Feci qualche passo indietro. "Papà-"
"Non dimenticare Valentina, questa famiglia non siamo solo io e te, c'è tua madre, in ospedale! È parte del motivo per cui sono così indebitato e tu sei la ragione per cui è in quella condizione!"
Il mio cuore si strinse alle sue parole. Chiunque abbia detto che la verità è dolorosa, aveva ragione. Perché non importa quante volte l'abbia sentito, non riuscivo a impedirmi di credere che se non avessi giocato incautamente al centro della strada da bambina, allora mia madre non avrebbe avuto bisogno di essere investita da un'auto e finire in coma.
Aveva ragione in un certo senso; ho messo mia madre in quella situazione e sapevo che un giorno avrei pagato il prezzo per questo. Ma non avevo mai immaginato questo. Mai immaginato che sarei stata offerta come una sorta di agnello sacrificale, al posto della sorella che era sempre stata considerata più preziosa.
"Non essere egoista, Valentina, renditi utile a questa famiglia per una volta."
Scossi la testa. "Non in questo modo, Papà."
Le mie parole lo fecero fermare, smettere di parlare e mi fissò vuoto per qualche secondo. Le parole successive che disse, furono quelle che non mi sarei mai aspettata di sentire.
"O vai al posto di tua sorella o giuro Valentina, chiamerò l'ospedale e dirò loro di scollegare tua madre."
I miei occhi si spalancarono increduli. "Cosa?"
"Se questa famiglia deve andare a fondo a causa della tua stupidità, mi assicurerò di trascinarla giù con me. Così possiamo essere una famiglia completa."
La mia stupidità? Scuotendo la testa, mi ritirai nella mia stanza e chiusi la porta, senza preoccuparmi di chiuderla a chiave perché sapevo che mio padre non si sarebbe preoccupato di aprirla.
Non era colpa mia, era di Alecia! È stata lei a decidere di essere così sciocca e scappare, quindi perché venivo incolpata io? Perché tutto ricadeva su di me?
Il mio respiro divenne affannoso mentre la rabbia si faceva strada e cercai in ogni modo di non urlare o prendere a calci le cose. Piuttosto, presi il telefono e composi il numero di Alecia.

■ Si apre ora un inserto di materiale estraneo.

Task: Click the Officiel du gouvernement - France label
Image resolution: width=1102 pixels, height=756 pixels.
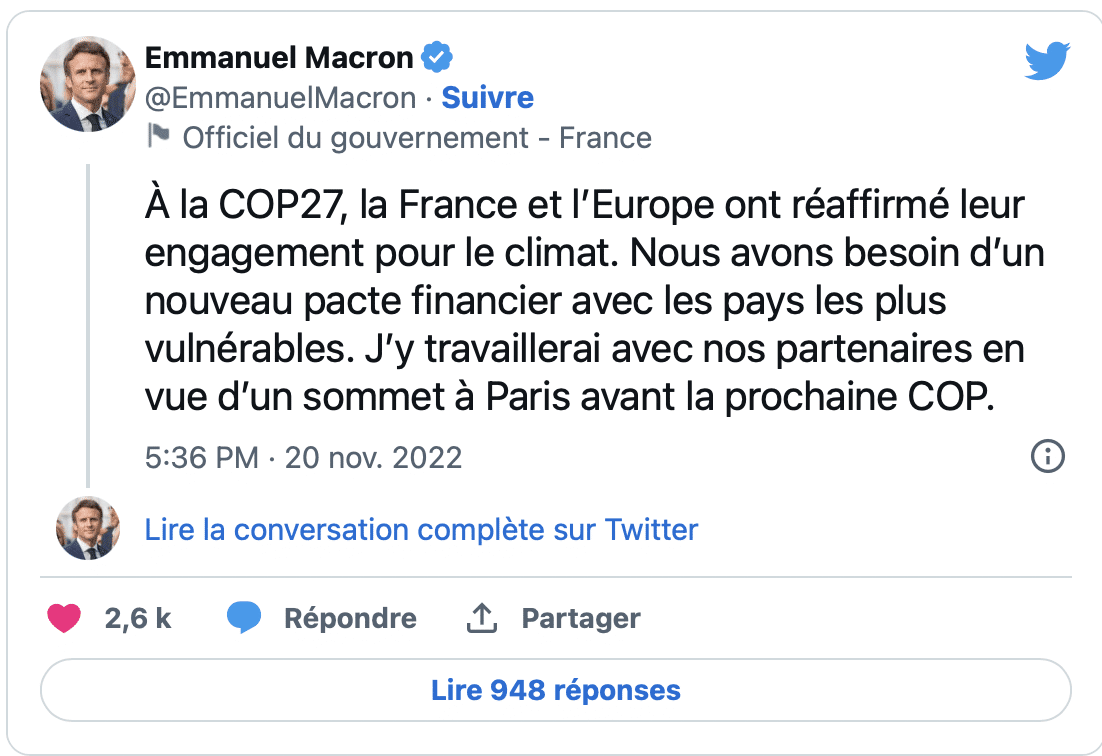Action: click(417, 138)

Squillò una volta, due volte e tre volte, prima di andare direttamente alla segreteria telefonica. Provai a chiamare di nuovo e questa volta, la linea era occupata.
Lacrime di frustrazione mi riempirono gli occhi e sapevo allora che avevo bisogno di una fonte di pace e Marco sembrava l'opzione perfetta.
Lo chiamai immediatamente, ma ebbi la stessa sorte. La mia frustrazione raddoppiò e lì, stavo per lanciare il telefono contro il muro, quando ricevetti un messaggio da lui.
In pochi secondi, la mia frustrazione sembrò diminuire. Ma il sollievo fu di breve durata, perché nel momento in cui aprii il suo messaggio, mi sembrò che il pavimento fosse stato tolto da sotto i piedi.
Nel messaggio in cui mi aspettavo di trovare conforto, c'erano parole che non avrei mai voluto vedere, ma che temevo.
[Ho trovato qualcuno che amo veramente. Rompiamo, Valentina.]